Mollified, her eyes fell to the cut on his throat, the straight line of it, and she found her hands petting the skin around it. Tracing it. It already looked weeks old.

“Are you...” She struggled for the word and he watched her. “Hurt? Did it hurt?”

He smiled, faintly, one side of his mouth quirking up. “No. And you seem to be pain free.” One of his hands rose, fingers brushing back a wisp of hair that had fallen in her eyes. He watched his fingers, tucking the hair behind her ear, then tracing the curve of her cheekbone with his thumb. Absently his fingers traced down to the side of her throat, and petted there, tipping her chin up as his came down. Their lips did not meet, and Henry's eyes fell shut as he pressed a mostly chaste kiss to the skin over her artery.

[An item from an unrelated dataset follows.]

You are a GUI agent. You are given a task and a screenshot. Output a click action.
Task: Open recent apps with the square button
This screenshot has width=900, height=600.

For a long moment they rested like that, warm and still sleepy. They might have dozed, for a while. And while they dozed, Henry's hunger made itself known. He came to, with his mouth a bit more intimately acquainted with Vicki's neck, a bruise forming in the hollow at the base of her throat, almost the mirror of where he'd cut himself. He pulled away with a gasp, watching her eyes flutter open.

“Henry?”

He looked away, considered getting up and finding his shirt. They did have a Bruja to stop, and evidently he needed blood. But when he looked back, Vicki was so luxuriously laying in his bed, so content looking, she could have beaten out the seductive looks of some of the courtesans of his day. He pressed the fingers of one hand to the bruise and watched her eyes darken.

Her hand came up and twined with his, fingers interlacing, and he watched them rather than stare at her neck. “Am I going to become a vampire?” Vicki asked, and that pulled his attention from both her throat and their hands.

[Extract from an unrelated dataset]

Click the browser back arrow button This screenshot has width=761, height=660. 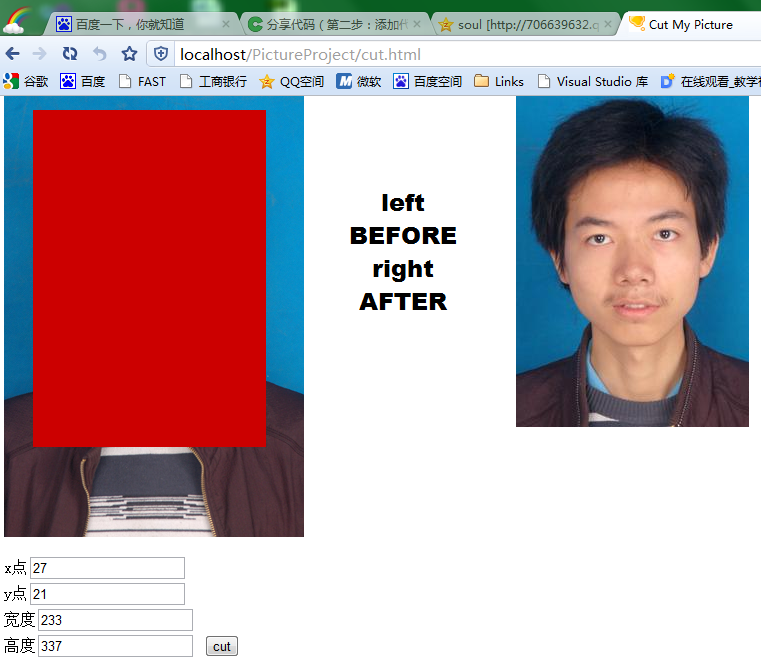pos(13,54)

“Hardly.” Henry leaned up on one shoulder, feeling his necklace and it's charms brush and catch over the cut. Vicki followed the necklace with her eyes, something she might not have done yesterday. He tried not to preen.”Its a bit more involved than that.” He let himself touch her face again, the curve of her cheek, the edge of her eye. His eyes flickered to the clock; they had slept a bit longer. Even now the Bruja might be wondering what had happened to Vicki, and preparing some further spell. “There shouldn't be any lasting effects, but don't be surprised if you go for the rare steak.” Henry smirked at her frown. “We should be joining the battle soon.” He jested.

He was in the bathroom, pulling on a new shirt, and happened to glance back in, seeing Vicki done putting her hair back up in a tail, when she reached right for her baton, and it suddenly struck him it was pitch black in the room. No lasting effects indeed, he thought, and petted the scar under his collar.